La musique de Michael Giacchino demeure riche, complexe et survitaminée de bout en bout. Impossible de s’ennuyer une seule seconde, tant sa musique est un véritable festin de sonorités française, jazzy/swing, par moment plus américaines (production Pixar/Disney oblige!) mais toujours pleine de passion, d’honnêteté. Un morceau d’action virtuose comme la poursuite avec le testament de Gusteau dans ‘The Paper Chase’ est une formidable démonstration de tout le savoir-faire musical de Michael Giacchino, passé maître dans l’art des grandes envolées orchestrales majestueuses à l’ancienne. Idem pour ‘Dinner Rush’ lors des préparatifs du dîner final servi à Anton Ego. Le morceau possède un entrain et un côté héroïque qui rappelle par moment les partitions du Golden Age, quelque part entre la noblesse d’âme d’un Korngold ou le swing orchestral classique d’un Gershwin tendance « An American in Paris ». Une pièce comme ‘Remy’s Revenge’ est plus représentative des différentes émotions du film : par moment touchante avec ses allusions au ‘Ratatouille Main Theme’, plus enjouée et démonstrative dans d’autres passages, la musique oscille entre différentes ambiances à une très grande vitesse, une sorte de cocktail musical de haut niveau, comme on en avait pas réentendu depuis fort longtemps à Hollywood! A noter pour finir une très belle chanson écrite par Michael Giacchino pour les besoins du film et intitulée ‘Le Festin’, chanson interprétée par Camille, grande gagnante à deux reprises aux Victoires de la musique française. A noter qu’en plus d’interpréter la chanson-clé du film, Camille prête aussi sa voix au personnage de Colette dans le film.

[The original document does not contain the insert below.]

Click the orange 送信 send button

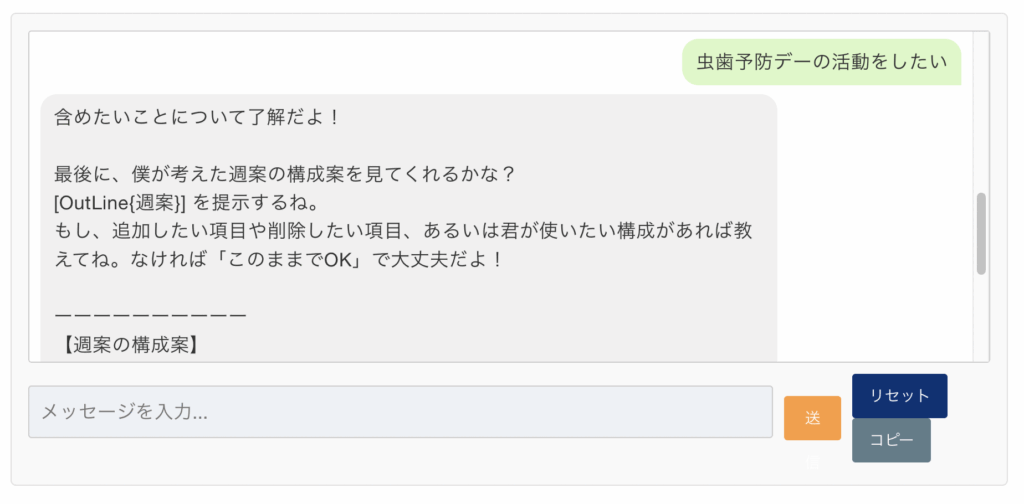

Bilan final absolument élogieux pour ‘Ratatouille’, nouvel opus symphonique incroyable riche et complexe signé Michael Giacchino. Si le compositeur n’avait jusqu’ici livré que des partitions de qualité mais somme toutes assez fonctionnelles, sa musique pour ‘Ratatouille’ confirme que le musicien fait désormais partie de la cours des grands. Rares sont les compositeurs à avoir su montrer une telle conviction, une telle énergie et une telle passion dans une BO pour un film d’animation américain. La musique de ‘Ratatouille’ s’apprécie autant dans le film que sur l’album, où elle demeure une véritable expérience musicale en soi, preuve qu’une musique de film peut aussi prétendre survivre hors des images et s’apprécier pour elle-même. Mélangeant jazz d’inspiration « Saint-Germain-des-Prés » (à ce sujet, ne manquez pas l’incontournable ‘End Creditouilles’ qui devrait ravir tous les amateurs de jazz rétro!), solos d’accordéon français tendance musette et parties symphoniques hollywoodiennes, la musique de ‘Ratatouille’ est, à l’image du titre de la chanson de Camille, un véritable festin, un régal pour les sens, évoquant l’univers gastronomique de Paris et les aventures rocambolesques du petit rat qui rêvait de devenir un grand cuisiner français. Dans un climat musical hollywoodien terriblement morose où le marasme artistique côtoie la facilité et la médiocrité, il est bon de découvrir certaines partitions étonnantes comme ce ‘Ratatouille’, qui constitue une véritable expérience musicale en soi. Certes, la musique de Michael Giacchino n’a rien d’original ou de révolutionnaire en soi, mais le compositeur déborde tellement d’idées et d’énergie qu’il finit par nous entraîner les yeux fermés dans cette grande aventure musicale passionnante et nous séduit immédiatement par la beauté, l’inventivité et la richesse de sa musique. Voici sans aucun doute un chef-d’œuvre de la musique de film moderne qui confirme le fait que Michael Giacchino est bel et bien le nouveau compositeur à suivre à Hollywood, à condition qu’il continue de choisir des films qui réussissent à l’inspirer de la sorte!